# [TO DO]
Filter these entries down to the lines that hold the word "computer", and show each of them.

(Collected data)
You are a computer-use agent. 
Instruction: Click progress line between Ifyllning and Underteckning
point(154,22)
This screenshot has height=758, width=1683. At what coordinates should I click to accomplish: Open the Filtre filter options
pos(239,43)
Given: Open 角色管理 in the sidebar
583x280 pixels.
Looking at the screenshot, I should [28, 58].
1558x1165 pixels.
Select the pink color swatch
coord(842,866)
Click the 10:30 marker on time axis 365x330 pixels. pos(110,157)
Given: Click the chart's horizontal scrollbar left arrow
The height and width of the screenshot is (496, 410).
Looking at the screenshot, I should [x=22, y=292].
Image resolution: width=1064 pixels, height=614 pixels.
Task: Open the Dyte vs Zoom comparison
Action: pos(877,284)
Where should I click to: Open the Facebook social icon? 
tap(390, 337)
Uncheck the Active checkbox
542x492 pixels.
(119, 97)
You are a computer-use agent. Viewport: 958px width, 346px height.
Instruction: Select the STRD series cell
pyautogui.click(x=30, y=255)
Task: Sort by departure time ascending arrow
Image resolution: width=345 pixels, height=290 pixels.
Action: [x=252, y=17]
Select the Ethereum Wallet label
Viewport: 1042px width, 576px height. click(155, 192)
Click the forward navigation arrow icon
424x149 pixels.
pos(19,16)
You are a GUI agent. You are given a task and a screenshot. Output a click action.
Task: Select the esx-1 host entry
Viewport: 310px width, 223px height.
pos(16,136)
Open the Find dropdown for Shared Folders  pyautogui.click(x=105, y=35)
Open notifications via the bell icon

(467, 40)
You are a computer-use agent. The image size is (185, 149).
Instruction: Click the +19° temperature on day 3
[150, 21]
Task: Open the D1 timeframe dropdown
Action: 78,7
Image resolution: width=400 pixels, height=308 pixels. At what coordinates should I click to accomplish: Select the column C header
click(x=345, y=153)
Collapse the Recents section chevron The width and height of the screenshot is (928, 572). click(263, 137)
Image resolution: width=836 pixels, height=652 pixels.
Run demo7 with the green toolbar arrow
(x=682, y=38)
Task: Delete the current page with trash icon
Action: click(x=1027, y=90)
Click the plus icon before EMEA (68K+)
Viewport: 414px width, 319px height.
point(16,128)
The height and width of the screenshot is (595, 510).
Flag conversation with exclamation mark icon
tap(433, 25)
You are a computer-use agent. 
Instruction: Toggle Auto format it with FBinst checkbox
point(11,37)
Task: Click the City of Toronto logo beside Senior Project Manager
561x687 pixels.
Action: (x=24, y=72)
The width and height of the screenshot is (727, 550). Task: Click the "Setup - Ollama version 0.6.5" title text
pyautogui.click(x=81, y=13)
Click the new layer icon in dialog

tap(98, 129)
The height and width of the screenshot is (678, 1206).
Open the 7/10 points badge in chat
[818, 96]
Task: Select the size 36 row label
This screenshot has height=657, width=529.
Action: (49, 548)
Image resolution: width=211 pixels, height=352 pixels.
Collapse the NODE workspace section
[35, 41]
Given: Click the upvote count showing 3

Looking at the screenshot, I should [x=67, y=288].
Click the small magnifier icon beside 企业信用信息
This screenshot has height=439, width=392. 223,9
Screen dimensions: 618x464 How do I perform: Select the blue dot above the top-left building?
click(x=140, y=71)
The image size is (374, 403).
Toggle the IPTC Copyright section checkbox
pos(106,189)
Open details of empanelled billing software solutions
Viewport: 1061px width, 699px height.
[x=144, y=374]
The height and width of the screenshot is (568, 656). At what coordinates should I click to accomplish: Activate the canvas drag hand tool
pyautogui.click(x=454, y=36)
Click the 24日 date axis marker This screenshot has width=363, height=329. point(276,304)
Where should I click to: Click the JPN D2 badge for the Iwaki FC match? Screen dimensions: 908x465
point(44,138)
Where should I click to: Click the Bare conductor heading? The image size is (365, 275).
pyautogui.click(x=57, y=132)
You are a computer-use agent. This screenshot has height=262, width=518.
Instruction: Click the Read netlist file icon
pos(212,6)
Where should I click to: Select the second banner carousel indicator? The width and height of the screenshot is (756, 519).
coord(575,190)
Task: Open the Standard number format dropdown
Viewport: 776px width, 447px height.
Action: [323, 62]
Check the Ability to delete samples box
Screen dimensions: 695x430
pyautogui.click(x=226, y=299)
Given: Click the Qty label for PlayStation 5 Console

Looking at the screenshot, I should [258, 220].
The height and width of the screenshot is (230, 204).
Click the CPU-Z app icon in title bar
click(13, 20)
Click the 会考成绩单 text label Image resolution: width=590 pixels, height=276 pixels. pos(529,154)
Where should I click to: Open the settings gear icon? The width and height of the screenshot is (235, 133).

# [OUTPUT]
You are a computer-use agent. 
You are a computer-use agent. Viewport: 958px width, 346px height.
You are a computer-use agent. The image size is (185, 149).
You are a computer-use agent. 
You are a computer-use agent. This screenshot has height=262, width=518.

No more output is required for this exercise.